Strange error when using the Longformer (HuggingFace developers, please reply)

Hello,

I am trying to use LongformerForMultipleChoice model, and the code I am using is the following:

# import the pre-trained HuggingFace Longformer tokenizer.
longformer_tokenizer = LongformerTokenizer.from_pretrained('allenai/longformer-base-4096')

# get the pre-trained HuggingFace Longformer
best_model_longformer = LongformerForMultipleChoice.from_pretrained('allenai/longformer-base-4096',
                                                         output_hidden_states = True)

# my multiple choice question has 4 options.
question_list = [main_question, main_question, main_question, main_question]
option_list = [option1, option2, option3, option4]
mc_labels = torch.tensor([my_answer])

encoded_dict = longformer_tokenizer(question_list, option_list,
                             return_tensors = 'pt',
                             add_prefix_space = True,
                             padding = True)
input_hidden_state = best_model_longformer(
                       **{k: v.unsqueeze(0) for k,v in encoded_dict.items()}, 
                        labels = mc_labels)[2][0][:,:,:].detach()

and I am getting the error below:

/home/ec2-user/anaconda3/lib/python3.7/site-packages/transformers/modeling_longformer.py:71: UserWarning: This overload of nonzero is deprecated:
        nonzero()
Consider using one of the following signatures instead:
        nonzero(*, bool as_tuple) (Triggered internally at  /pytorch/torch/csrc/utils/python_arg_parser.cpp:766.)
  sep_token_indices = (input_ids == sep_token_id).nonzero()
Traceback (most recent call last):
  File "SEED_125_V20_15_LONGFORMER.py", line 427, in <module>
    main_function('/home/ec2-user/G1G2.txt','/home/ec2-user/G1G2_answer_num.txt', num_iter)
  File "SEED_125_V20_15_LONGFORMER.py", line 389, in main_function
    best_model_longformer)
  File "SEED_125_V20_15_LONGFORMER.py", line 198, in fill_MC_loss_accuracy_tensor
    input_hidden_state = best_model_longformer(**{k: v.unsqueeze(0) for k,v in encoded_dict.items()}, labels = mc_labels)[2][0][:,:,:].detach()
  File "/home/ec2-user/anaconda3/lib/python3.7/site-packages/torch/nn/modules/module.py", line 722, in _call_impl
    result = self.forward(*input, **kwargs)
  File "/home/ec2-user/anaconda3/lib/python3.7/site-packages/transformers/modeling_longformer.py", line 1808, in forward
    loss = loss_fct(reshaped_logits, labels)
  File "/home/ec2-user/anaconda3/lib/python3.7/site-packages/torch/nn/modules/module.py", line 722, in _call_impl
    result = self.forward(*input, **kwargs)
  File "/home/ec2-user/anaconda3/lib/python3.7/site-packages/torch/nn/modules/loss.py", line 948, in forward
    ignore_index=self.ignore_index, reduction=self.reduction)
  File "/home/ec2-user/anaconda3/lib/python3.7/site-packages/torch/nn/functional.py", line 2422, in cross_entropy
    return nll_loss(log_softmax(input, 1), target, weight, None, ignore_index, None, reduction)
  File "/home/ec2-user/anaconda3/lib/python3.7/site-packages/torch/nn/functional.py", line 2218, in nll_loss
    ret = torch._C._nn.nll_loss(input, target, weight, _Reduction.get_enum(reduction), ignore_index)
IndexError: Target 1 is out of bounds.

How can I fix this error?

Thank you.

It probably means yours class number dont match with the one labels in the trainer();

hello,

I am not sure what you mean by this. could you please elaborate more?

Thank you,

are you fine-tuning it?
I am also new to transformers but last two days I have been struggling with this error,
the issue was the my labels were [0,2] whereas the model was taking it as [0-1], so that was the error, once I resolved the label classes to [0,1] it worked.

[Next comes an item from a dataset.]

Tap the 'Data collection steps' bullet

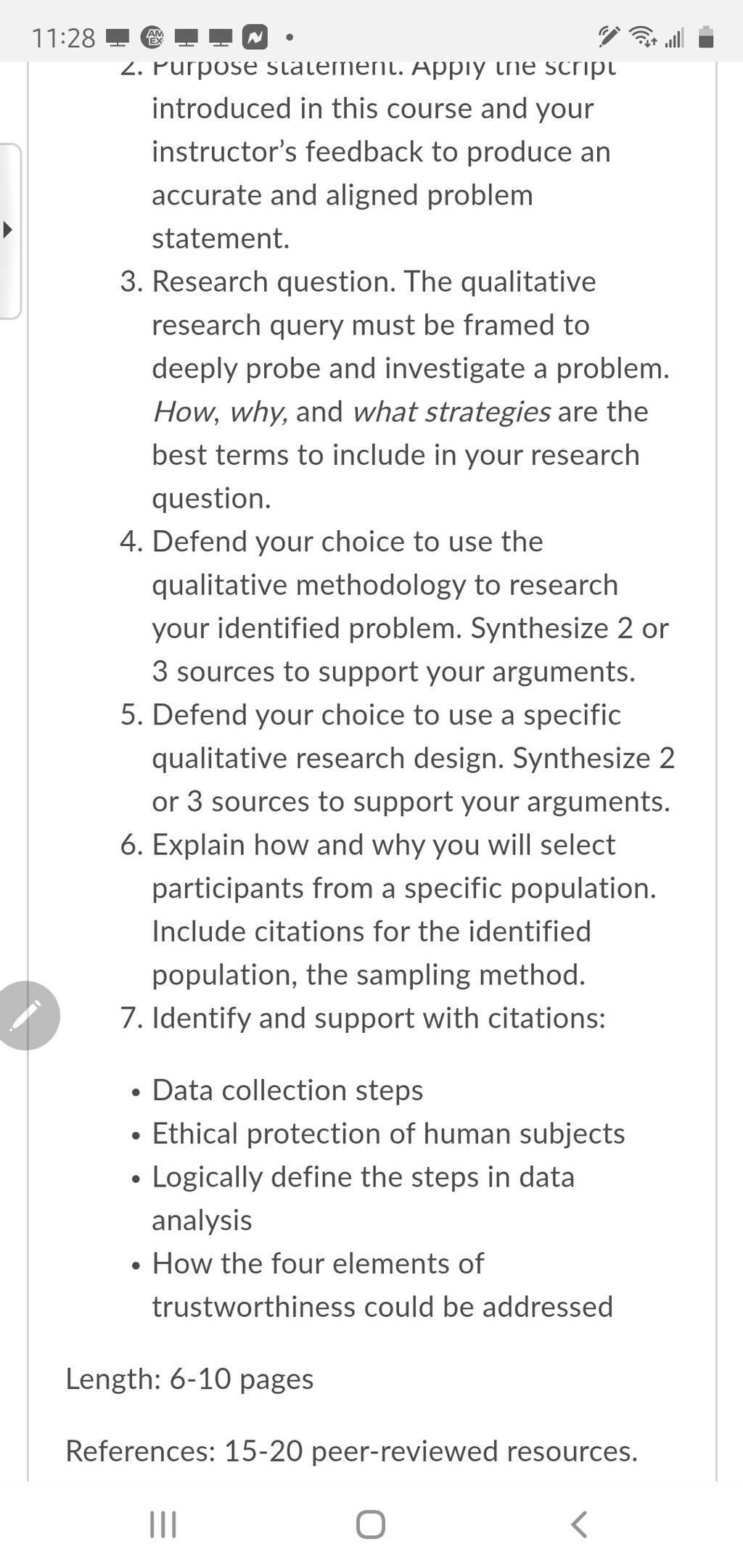[287, 1090]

my answers are coded in the right way, I don’ think that the Longformer is correctly getting that my multiple-choice questions have 4 options…

in my case I am struggling with cuda out of memory with longformer, I am using Google Colab pro

did you try this

I don’t think this has anything to do with my problem…but thanks for sharing

issue should be with mc_labels, labels should be between [0..num_choices-1]